A total of 260 bifurcation lesions were enrolled from 246 patients who underwent CCTA before elective PCI for bifurcation lesion. Quantitative plaque analysis was done in both main vessel (MV) and SB. SB occlusion was defined by loss of anterograde flow with thrombolysis in myocardial infarction flow grade 0 or 1 immediately after ballooning or stent implantation.

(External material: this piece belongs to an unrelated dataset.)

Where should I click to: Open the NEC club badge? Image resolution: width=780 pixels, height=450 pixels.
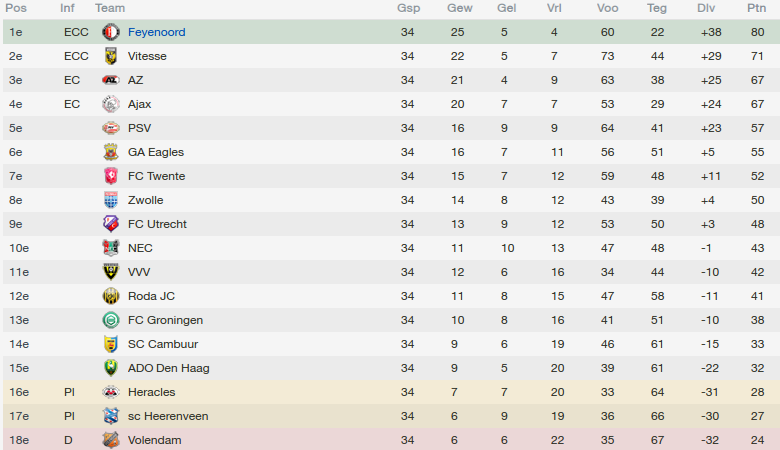click(x=110, y=248)
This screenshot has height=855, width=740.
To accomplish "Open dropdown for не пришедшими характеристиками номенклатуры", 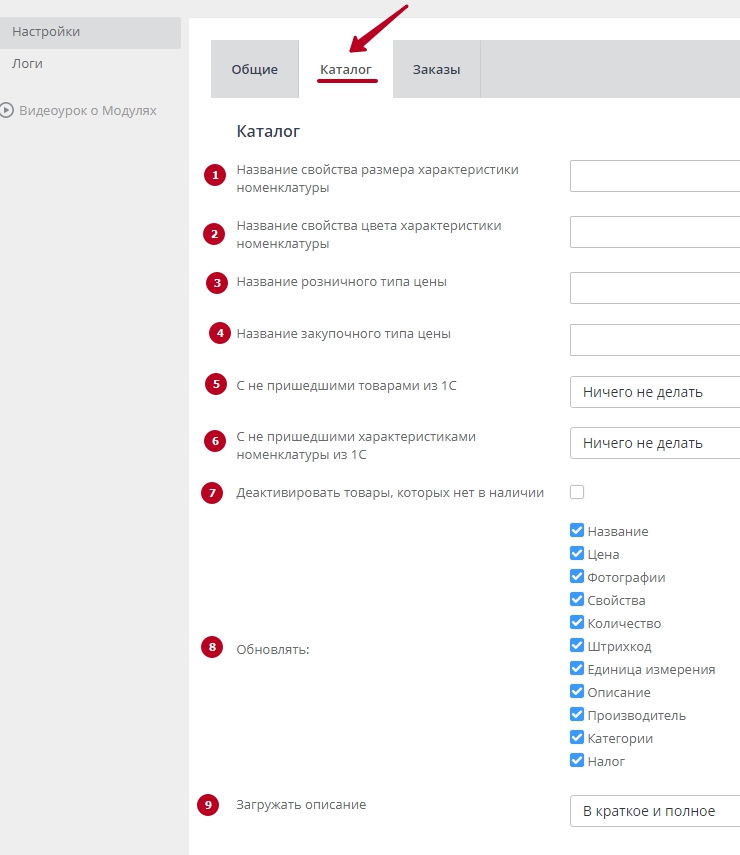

Intraprocedural SB occlusion occurred in 42 lesions (16%). These lesions could be characterized by SB plaque length 35mm, calcified plaque in the MV, low attenuation plaque in main proximal segment or side branch, and the ratio of MV to SB ostium area > 4.3, which constituted point-based CT bifurcation score. CT bifurcation score was cross-validated and outperformed (c-statistics = 0.751) any angiographic Medina classifications or angiographic RESOLVE score (c-statistics = 0.631 to 0.551; P < 0.05, all). The risk of SB occlusion proportionally increased from 5% to 64% according to CT bifurcation score of 0 to 3. The sensitivity, specificity, positive predictive value, negative predictive value, and accuracy of CT bifurcation score ≥1 was 86%, 54%, 26%, 95%, and 59%, respectively.
Comprehensive CCTA assessment could predict intraprocedural side branch occlusion better than current angiographic classification or scoring system. CT bifurcation score might be helpful for the guidance of optimal PCI strategy for bifurcation lesion.